Exercise goal: Go through the material and copy each line that includes "status".

Records for this exercise:
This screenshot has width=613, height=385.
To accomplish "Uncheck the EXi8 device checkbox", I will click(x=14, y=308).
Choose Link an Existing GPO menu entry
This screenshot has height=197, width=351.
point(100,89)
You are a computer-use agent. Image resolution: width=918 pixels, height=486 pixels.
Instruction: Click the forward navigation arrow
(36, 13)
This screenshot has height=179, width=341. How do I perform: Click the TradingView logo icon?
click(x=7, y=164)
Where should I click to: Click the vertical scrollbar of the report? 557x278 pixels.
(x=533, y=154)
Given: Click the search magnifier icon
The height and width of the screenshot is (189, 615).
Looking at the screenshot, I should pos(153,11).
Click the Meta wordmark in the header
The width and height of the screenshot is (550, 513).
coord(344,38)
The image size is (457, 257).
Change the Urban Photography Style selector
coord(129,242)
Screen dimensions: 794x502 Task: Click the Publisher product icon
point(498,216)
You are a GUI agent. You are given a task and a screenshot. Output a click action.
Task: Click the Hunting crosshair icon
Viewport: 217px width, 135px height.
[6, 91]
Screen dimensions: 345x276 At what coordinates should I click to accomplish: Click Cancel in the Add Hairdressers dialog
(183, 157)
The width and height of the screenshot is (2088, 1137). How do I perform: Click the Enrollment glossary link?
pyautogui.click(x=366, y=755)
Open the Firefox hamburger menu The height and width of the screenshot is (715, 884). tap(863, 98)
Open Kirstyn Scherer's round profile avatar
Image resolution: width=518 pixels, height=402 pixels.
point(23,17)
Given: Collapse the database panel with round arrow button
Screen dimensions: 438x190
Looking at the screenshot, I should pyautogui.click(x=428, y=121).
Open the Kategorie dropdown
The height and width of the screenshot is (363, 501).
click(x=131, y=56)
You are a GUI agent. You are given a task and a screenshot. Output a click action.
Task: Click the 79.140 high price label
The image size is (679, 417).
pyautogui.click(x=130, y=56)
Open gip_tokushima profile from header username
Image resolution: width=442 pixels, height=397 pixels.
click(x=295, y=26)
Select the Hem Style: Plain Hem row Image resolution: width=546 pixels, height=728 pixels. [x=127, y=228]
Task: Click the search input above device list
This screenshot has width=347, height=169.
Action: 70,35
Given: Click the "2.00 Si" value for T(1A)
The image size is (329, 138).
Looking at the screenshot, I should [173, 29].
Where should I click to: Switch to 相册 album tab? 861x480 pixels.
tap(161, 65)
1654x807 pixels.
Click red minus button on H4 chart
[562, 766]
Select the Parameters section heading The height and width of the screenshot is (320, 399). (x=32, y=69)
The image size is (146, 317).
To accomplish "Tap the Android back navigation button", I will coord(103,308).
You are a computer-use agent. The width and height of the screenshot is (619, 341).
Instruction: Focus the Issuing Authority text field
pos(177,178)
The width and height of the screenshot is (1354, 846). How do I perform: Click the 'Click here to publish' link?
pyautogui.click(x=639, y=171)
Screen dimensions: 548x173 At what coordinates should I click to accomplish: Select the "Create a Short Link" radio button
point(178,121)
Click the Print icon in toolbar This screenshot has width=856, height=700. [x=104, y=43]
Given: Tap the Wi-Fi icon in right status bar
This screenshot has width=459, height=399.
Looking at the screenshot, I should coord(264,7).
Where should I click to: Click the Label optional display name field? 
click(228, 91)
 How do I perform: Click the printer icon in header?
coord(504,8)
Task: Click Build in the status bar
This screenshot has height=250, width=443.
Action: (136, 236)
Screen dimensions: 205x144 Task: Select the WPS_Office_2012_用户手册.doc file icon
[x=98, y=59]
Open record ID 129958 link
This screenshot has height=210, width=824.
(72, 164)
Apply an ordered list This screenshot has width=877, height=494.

Exercise result:
Given: Tap the Wi-Fi icon in right status bar
Task: Click Build in the status bar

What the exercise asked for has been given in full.